Medicare Part D needs to be preserved for seniors

Special To The Tampa Tribune
Published:

Medicare Part D is a wonderful program that protects the health of our deserving seniors in Florida and throughout the nation. Recent proposed changes would be detrimental to seniors who rely on Part D for the medications they desperately need. We need to preserve it for current enrollees and those it will help in the future.

Since enacted, the program has exceeded cost-saving expectations and is widely loved by seniors. This outstanding program delivers needed treatments at a far lower cost than projected by the Congressional Budget Office. Part D costs are 45 percent lower than projected for the initial 2004-2013 forecast period, and CBO has continued reducing its cost projection. Spending estimates have been reduced by more than $100 billion each of the past three years, proving that seniors are getting tremendous value in a program that is consistently affordable.

Additionally, average premiums for enrollees this year are far below original projections at about $30 monthly, which is less than the original estimates of $61. Most Medicare enrollees cannot afford an extra $50 or $100 in additional monthly expenses, so it is fortunate that the premiums for Part D remain low, ensuring their medicines are affordable.

Not only is the program costing less than expected, but studies have shown that Part D decreases medical spending in Medicare. CBO estimates that a 1 percent increase in the number of prescriptions filled by enrollees would cause Medicare’s spending on services to fall by about one-fifth of 1 percent. Additionally, a study in the Journal of the American Medical Association found that the Medicare prescription drug program was followed by a $1,200 annual decrease in non-drug medical spending among those who previously had limited drug coverage. This reduction saved taxpayers $13.4 billion overall during the first full year of Part D.

▶ [SUPPLIED MATERIAL]

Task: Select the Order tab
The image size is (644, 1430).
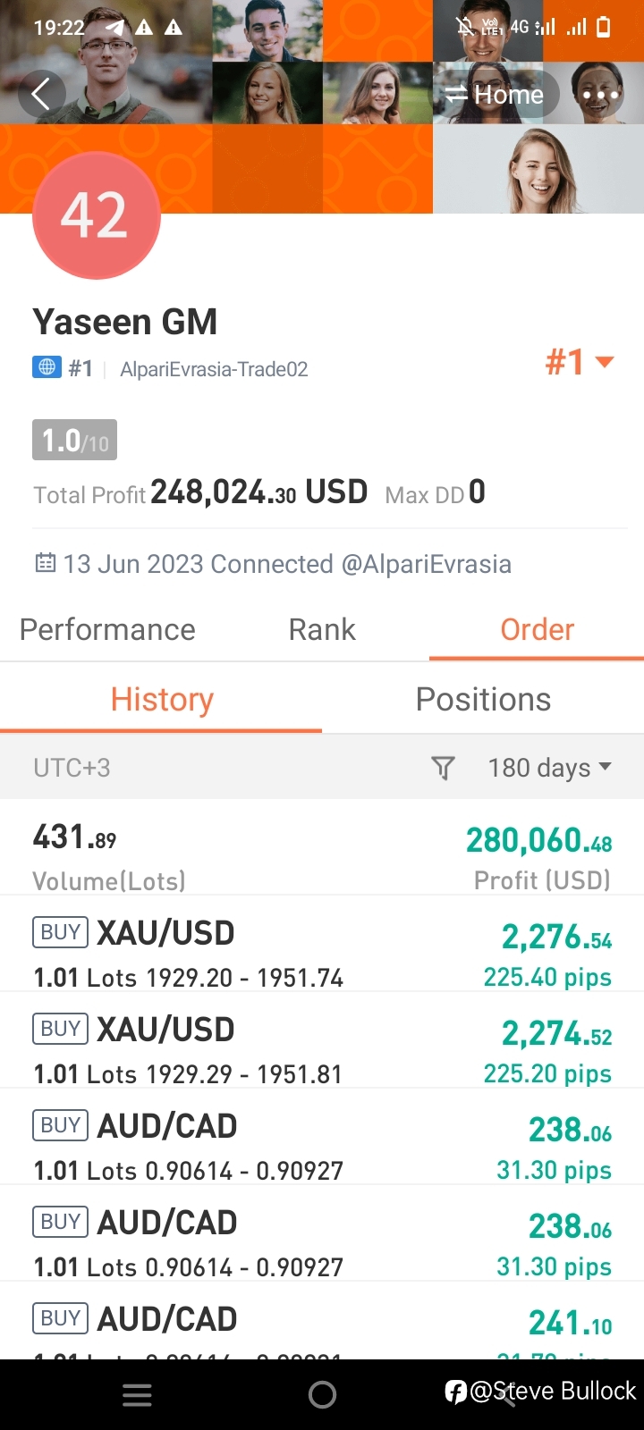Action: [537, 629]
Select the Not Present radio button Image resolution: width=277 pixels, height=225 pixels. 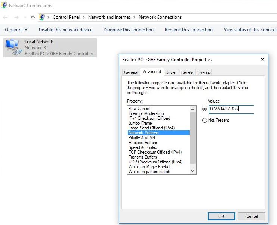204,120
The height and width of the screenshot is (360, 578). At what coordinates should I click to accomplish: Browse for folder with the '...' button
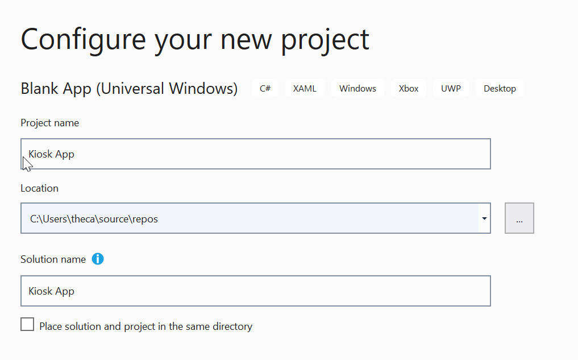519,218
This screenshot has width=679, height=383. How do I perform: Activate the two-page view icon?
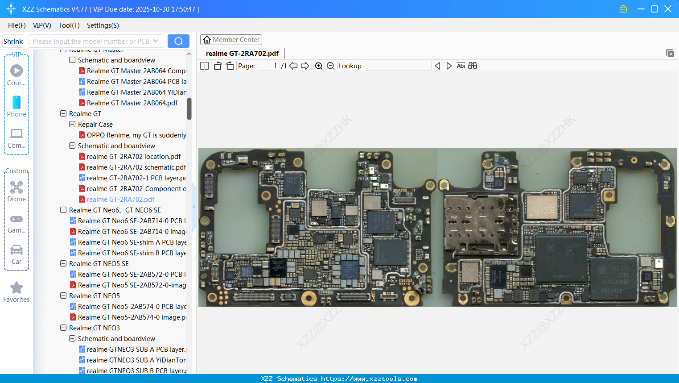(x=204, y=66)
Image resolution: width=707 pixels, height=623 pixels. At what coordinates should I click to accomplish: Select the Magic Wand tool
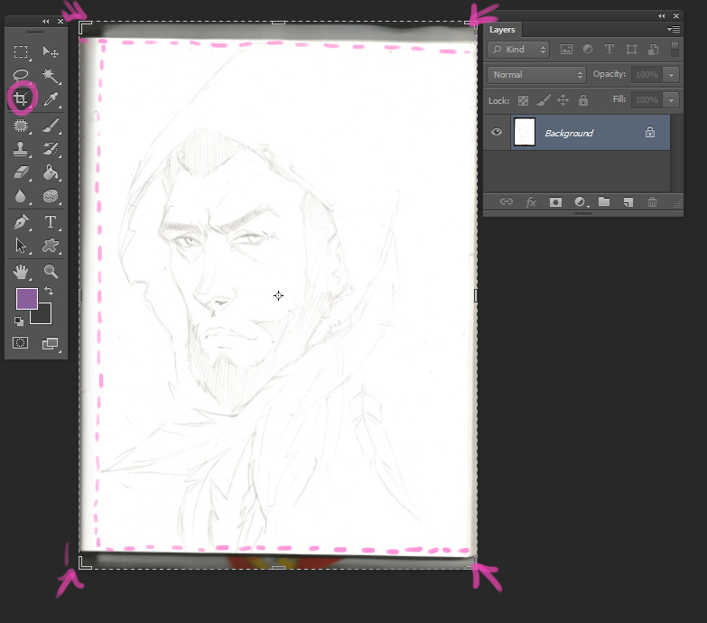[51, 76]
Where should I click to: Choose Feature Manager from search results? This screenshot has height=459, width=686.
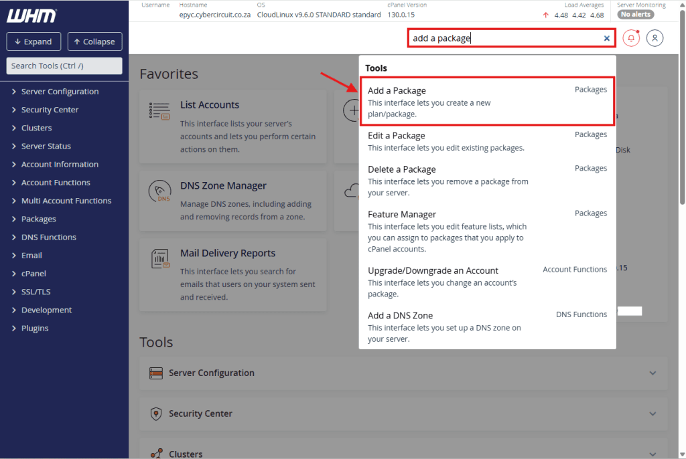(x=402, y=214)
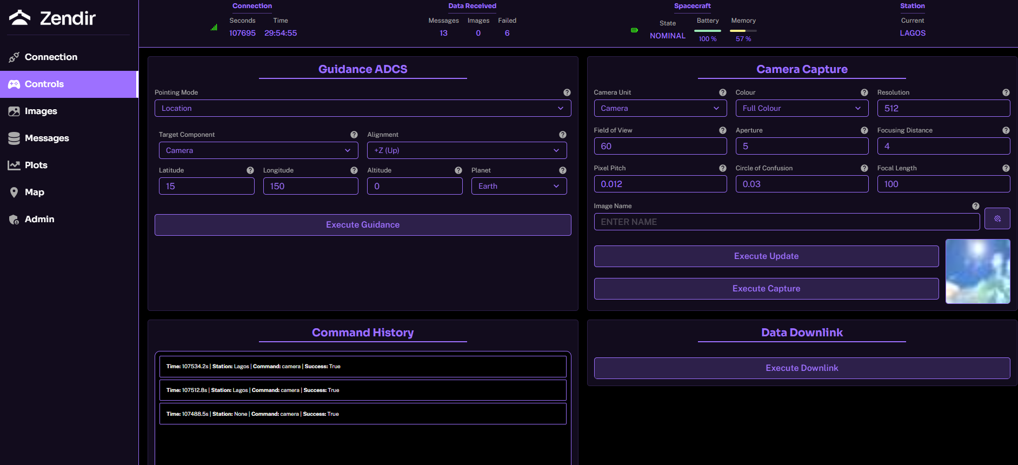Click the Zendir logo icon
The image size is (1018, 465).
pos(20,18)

==

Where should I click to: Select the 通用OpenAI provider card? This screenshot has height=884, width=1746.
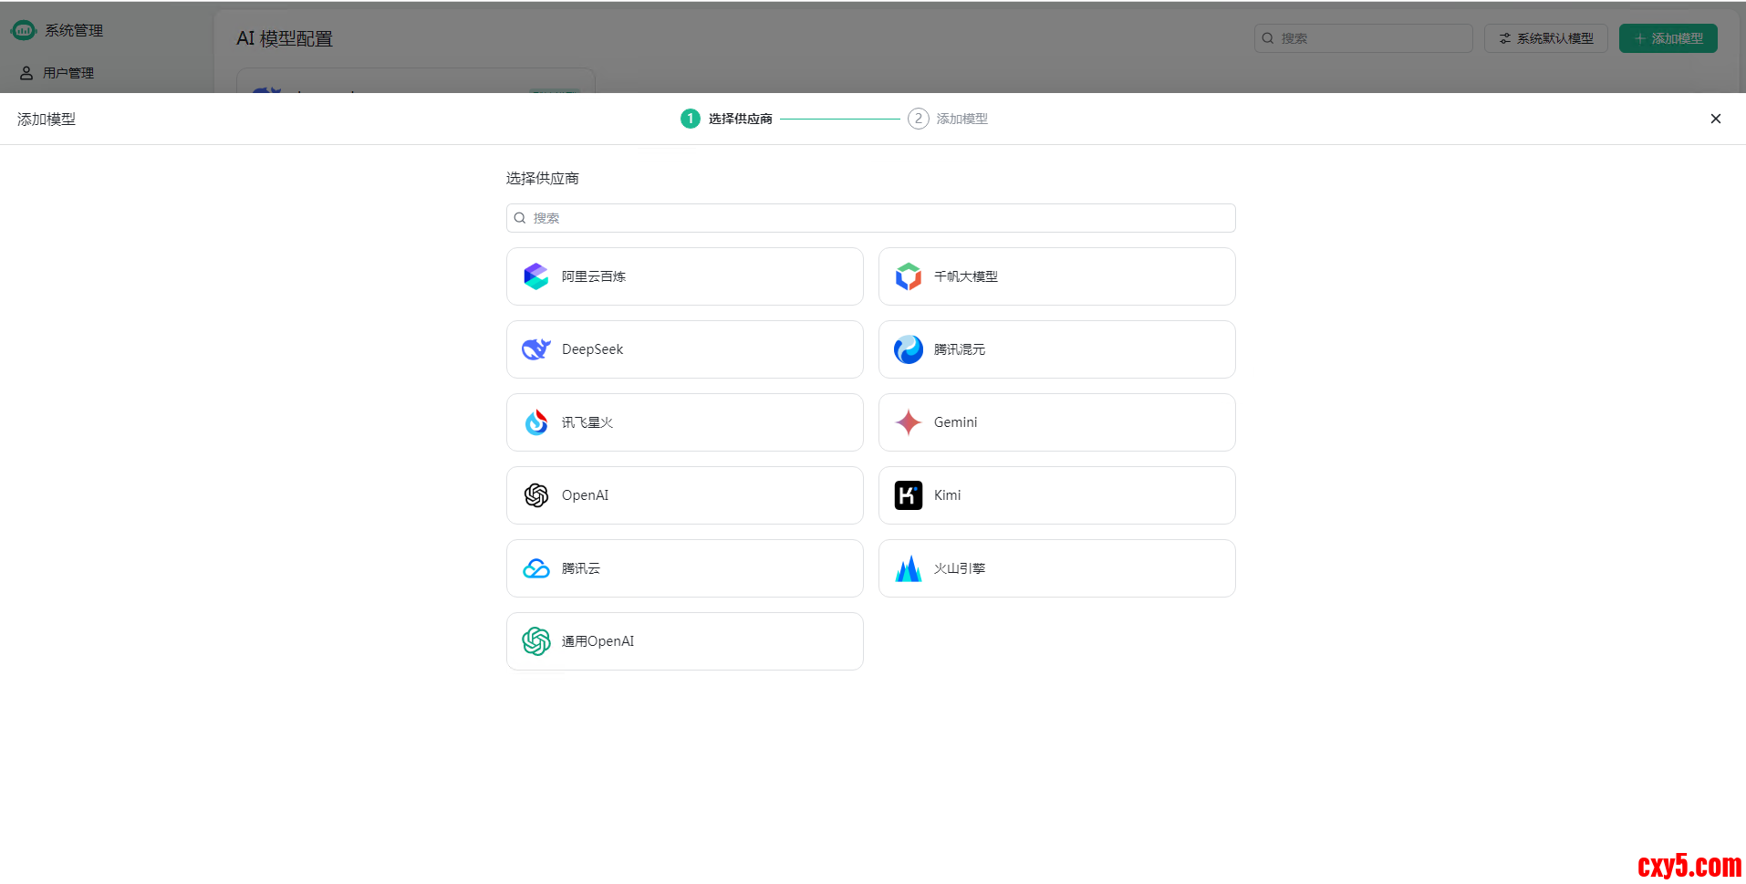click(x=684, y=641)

▶ [TASKS FOR THIS EXERCISE]
a - In the Medicare Part D article, what was the original estimate for average monthly premiums?
b - Continue the Medicare Part D article from the end of its last paragraph.
The records can be left aside.

▶ [ANSWERS PER TASK]
a - $61 a month.

b -
Some have suggested this extremely successful and important program be changed to lower costs. However, any modifications to this program would not lower costs for seniors; instead, it would inhibit the program. When Part D was enacted, it included a non-interference clause that allows for the free market to negotiate the price of medications. It is for this reason that costs remain low. According to the nonpartisan CBO, if we allow the secretary of Health and Human Services to interfere in the private price negotiations between Medicare Part D plans and drug manufacturers and pharmacies in the program, we will not see cost savings. CBO also says that striking the non-interference clause will not yield significant savings unless the government also restricts access or fixes prices.

Some also argue that the benefit should be changed to work like Veterans Affairs’ prescription drug benefit. However, many VA beneficiaries prefer to use other coverage for their medicines rather than rely on VA coverage because of its restrictive formulary. A recent study on the subject, conducted by the Lewin Group, found that of the most routinely prescribed drugs for seniors, 93 percent were covered by both of the two most popular Part D plans — compared to only 67 percent covered by the VA formulary.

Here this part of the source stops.